The newly discovered evidence comes from several witnesses and relates to the acts and doings of the plaintiff after the trial, but nearly related to the time of the trial, of such a character, that if this testimony is true, the plaintiff at that time could not have been suffering as he claimed, and could not have been in the physical condition he said he was. Since the evidence must be submitted to a jury, we do not analyze it, but it tends to show that in the very next month after *229the trial he went into the woods oh a hunting trip, that within three or four months after the trial he engaged in heavy work, went to dances and danced, and did other things indicating that his physical condition was good, and it is strongly contradictory of what the plaintiff claimed at the trial.
That evidence of things happening after the trial may be regarded in some cases as newly discovered is settled in Mitchell v.
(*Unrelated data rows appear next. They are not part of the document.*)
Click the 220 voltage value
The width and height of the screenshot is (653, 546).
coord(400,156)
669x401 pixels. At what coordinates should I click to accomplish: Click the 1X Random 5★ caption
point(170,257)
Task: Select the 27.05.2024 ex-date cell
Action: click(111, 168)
Emmons, 104 Maine, 76. We think the evidence in this case should be regarded as newly discovered. Though it is evidence of acts which did not occur until after the trial, it is evidence of a condition which existed at the trial, and throws newly discovered light on that condition.
We think that justice requires that the defendant should have an opportunity to submit this evidence to a jury to be considered by them, together with any evidence the plaintiff may have to rebut it, and with such other relevant evidence as may be offered by either party on the question of damages. The evidence brings the case within the condition applicable to the granting of new trials on the ground of newly discovered evidence, namely, that it seems “probable to the court that the verdict will be different when the case is submitted anew with the additional evidence.” Parsons v. Railway, 96 Maine, 503.
Motions sustained.
New trial granted on the question of damages only.